LAW: Judgments - Listings - arbitration
Wisconsin Court of Appeals WIREdata Inc. v. Village of Sussex, 2007
MLS has right to public data in e-format
A Wisconsin appellate court has ruled that municipalities have to supply data on properties to the local MLS in a requested electronic format, despite a licensing agreement between the municipalities and a vendor that gave the vendor control over who could access the data.
The vendor developed a copyrighted computer software program that allowed municipal tax assessors to gather property information. When an MLS requested tax data from three municipalities that used the program, it was referred to the vendor, which told the MLS it would have to pay a one-time fee of $6,600 plus additional amounts to access the data.
The MLS sued the municipalities, seeking access to the data under Wisconsin’s open records law. This statute requires that public records be available to anyone paying the copying fee. The municipalities argued that they had licensed the data to the vendor, so the vendor had control of it. However, the state court of appeals ruled in favor of the MLS, determining that the municipalities couldn’t contract away their responsibility to provide public access.
The court also upheld the MLS’s request to receive the data in an electronic database format as within its rights under state law, since the municipalities received the data in that form from the vendor.
U.S. Ct. of Appeals, 5th Cir. Positive Software Solutions v. New Century Mort. Corp., 2007 Nondisclosure doesn’t void arbitration.
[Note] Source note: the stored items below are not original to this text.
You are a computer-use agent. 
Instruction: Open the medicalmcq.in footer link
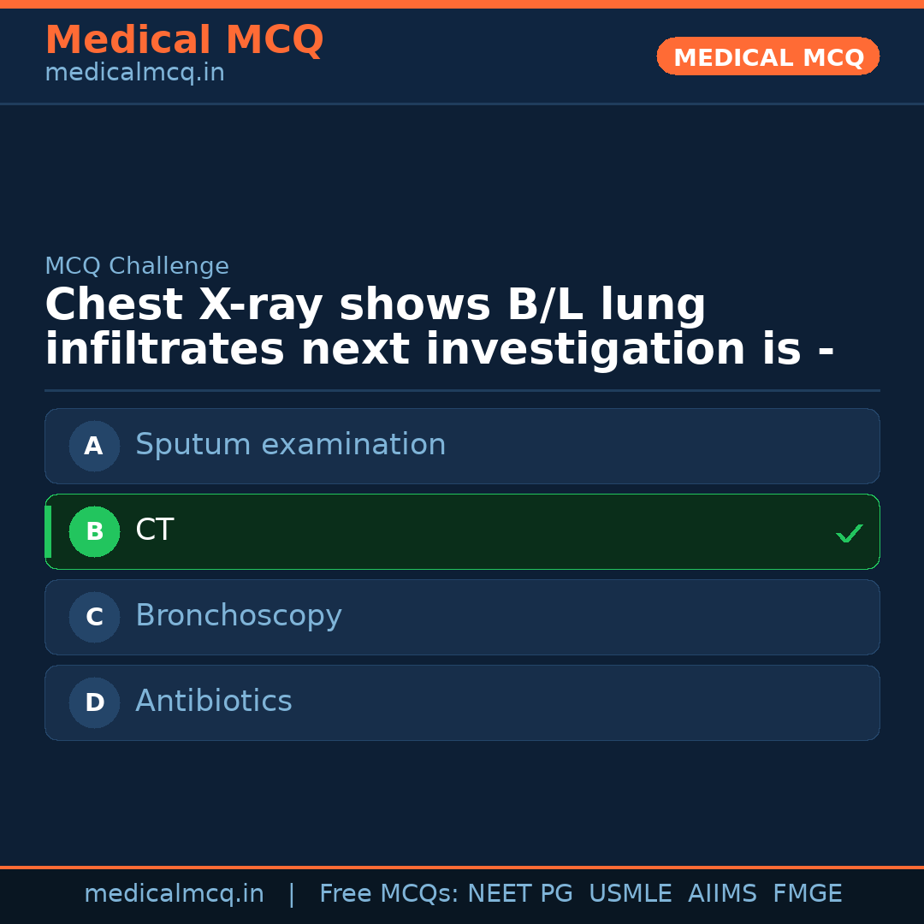click(174, 892)
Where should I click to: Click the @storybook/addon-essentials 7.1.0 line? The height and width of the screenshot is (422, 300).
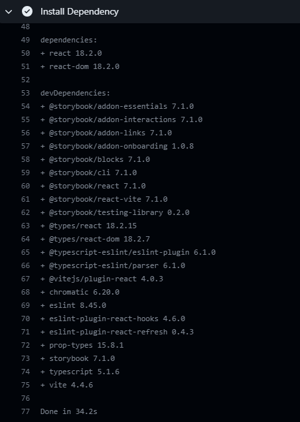117,106
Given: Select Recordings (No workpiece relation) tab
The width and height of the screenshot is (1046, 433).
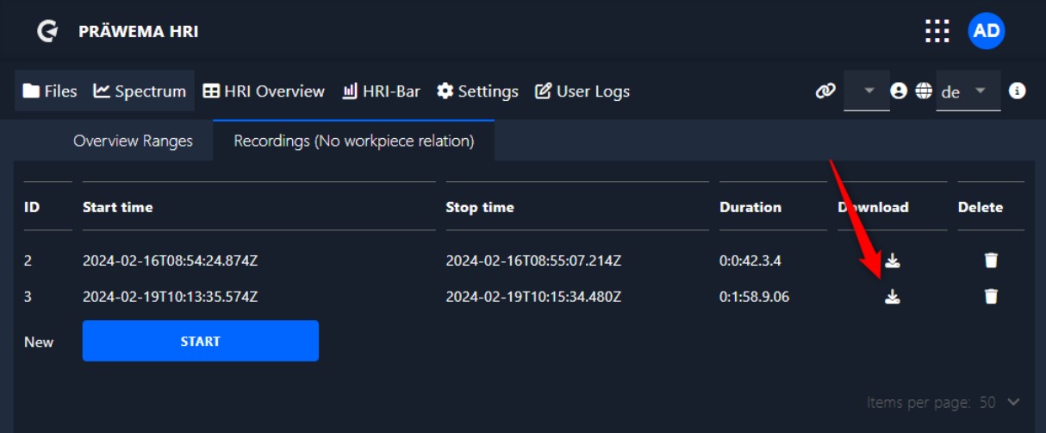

A federal appeals court has decided that an arbitrator’s failure to disclose his minimal contact with the attorney of the prevailing party in an arbitration doesn’t change the validity of the decision.
In the case, software developer Positive Software Solutions Inc. and New Century Mortgage Corp. went to arbitration to resolve a dispute over unauthorized copy of software. Before the arbitration began, the arbitrator, who had been selected by the parties, was asked to disclose any circumstances that might affect his impartiality. He disclosed none. The arbitration took place, and the ruling favored the mortgage company.
After the ruling, the software developer learned that the arbitrator had served as cocounsel in an earlier, unrelated case with the attorney employed by New Century Mortgage. According to this attorney, she had never met the arbitrator, who had been employed by another of the seven firms working on the decade-old case.
The software vendor sued to have the arbitration ruling set aside. The trial and appeals courts agreed because of the arbitrator’s failure to disclose the relationship. However, the appellate court later changed its ruling.
Courts in general don’t agree on whether a party challenging arbitration must show an actual appearance of bias or whether just the impression of bias is sufficient to put aside a ruling. In this instance, the court decided that the arbitrator’s failure to disclose the relationship was trivial because the two attorneys had never met. Disclosure would have been necessary only if the arbitrator had a substantial interest in a company that had had more than trivial business with one of the parties.